Indonesia has the highest number of COVID-19 cases in Southeast Asia. Children under the age of 18 years make up 13.6 per cent of confirmed cases and 1.2 per cent of deaths.
Since late February 2022, Indonesia has continued to register a steady decline in the number of cases, following a sharp increase in cases due to the Omicron variant first detected in midDecember 2021 as well as due to increased mobility of the population over the holiday season.
An Interactive Voice Response (IVR) based survey on the socio-economic impact of the pandemic on children revealed that approximately 45 per cent of households with children struggled to find sufficient nutritious food to feed their families, with many eating smaller portions than usual. Challenges with learning were reported by 9 in 10 respondents with school-aged children, and at least 1 member of every 2 households lost their job.
Following the release of the new regulation in December 2021 on community activity restrictions, face-to-face learning was allowed to resume in schools. As of March 2022, 96 per cent of schools were conducting limited face-to-face learning, while 4 per cent continued distance learning.
UNICEF has facilitated the arrival of more than 100 million COVID-19 vaccine doses via the COVAX Facility. UNICEF is supporting the Government of Indonesia with vaccine deployment activities at the national level and in all 34 provinces, including targeting priority groups such as teachers and the elderly. The Government continues the vaccination of children aged 6–17 years. With the start of the booster vaccination programme in late 2021, up to 28 million people have received a third dose as of March 2022.
COVID-19 vaccine update
In 2021, the Government of Indonesia launched an ambitious campaign to vaccinate 234.6 million people, including children aged 6–12 years. As of end of March 2022, more than 218 million people had received their first dose, including over 45.5 million children aged 6–12 years; and over 177.8 million people, including 37.5 million children, were fully vaccinated with two doses of COVID-19 vaccine.

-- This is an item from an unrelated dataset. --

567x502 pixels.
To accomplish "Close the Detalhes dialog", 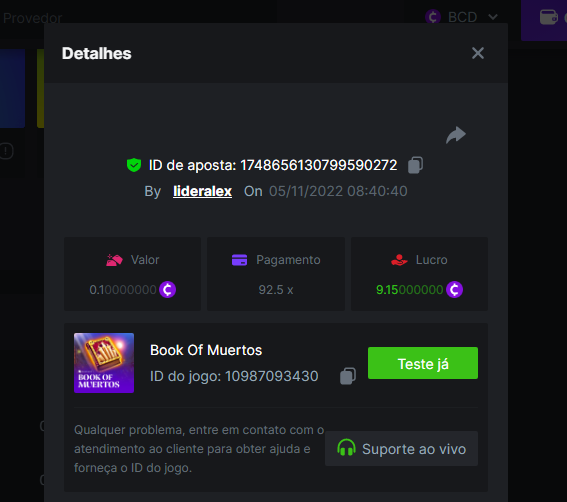I will (x=478, y=53).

All health workers (target 1.47 million) have received two doses of vaccine as well as a third booster shot. Of the target of 21.5 million older persons, only 13.3 million (61.5 per cent) have received both doses, and 2.3 million have received booster shots (11 per cent)
As of March 2022, Indonesia has received more than more than 100 million COVID-19 doses through the COVAX Facility.
As of March 2022, a total of 6,019,981 COVID-19 cases have been confirmed in Indonesia. Following a surge in cases due to the Omicron variant recorded in January–February 2022, since late February, Indonesia continued to record a decrease in the number of COVID-19 cases across the country due to a variety of public health and epidemiological factors.
As of mid-March, the overall bed occupancy rate in COVID-19 referral hospitals was at 22 per cent.
Over the course of the COVID-19 pandemic, there have been 92,541,687 tests conducted. Nationally, during the week of mid-March, the test positivity proportion has averaged 13.6 per cent.
As of March 2022, 96 per cent of schools were conducting limited face-to-face learning, while 4 per cent continued distance learning. With support from UNICEF, the Ministry of Health (MOH) and the Ministry of Education, Culture, Research and Technology (MOECRT) continue to improve data exchange and accuracy on teachers’ vaccination.
Teacher vaccination figures have improved significantly over the last 16 months: as of March 2022, 82 per cent or 3.26 million teachers had received both doses, while 92 per cent or 3.66 million had received the first dose.
The Ministry of Women’s Empowerment and Child Protection (MOWECP), with support from UNICEF, continues to identify and provide relevant services to children affected by COVID-19-associated orphanhood. As of 31 March 2022, MOWECP had identified 35,833 children (17,618 girls, 18,215 boys) who had lost at least one caregiver, an increase from 32,682 in December 2021. Of this total, 174 children are unaccompanied and 57 are placed in institutional care. East Java remains the province with highest number of children registered orphaned due to COVID-19, at 11,991 children, followed by West Java (7,058) and Central Java (6,066).
COVID-19 has disrupted mothers’ access to essential services such as breastfeeding counselling through hospitals, health centres and home visits, as well as the Baby Friendly Hospital Initiative. Misinformation about the safety of breastfeeding during the pandemic has also tended to decrease breastfeeding practices by women who fear it could harm babies.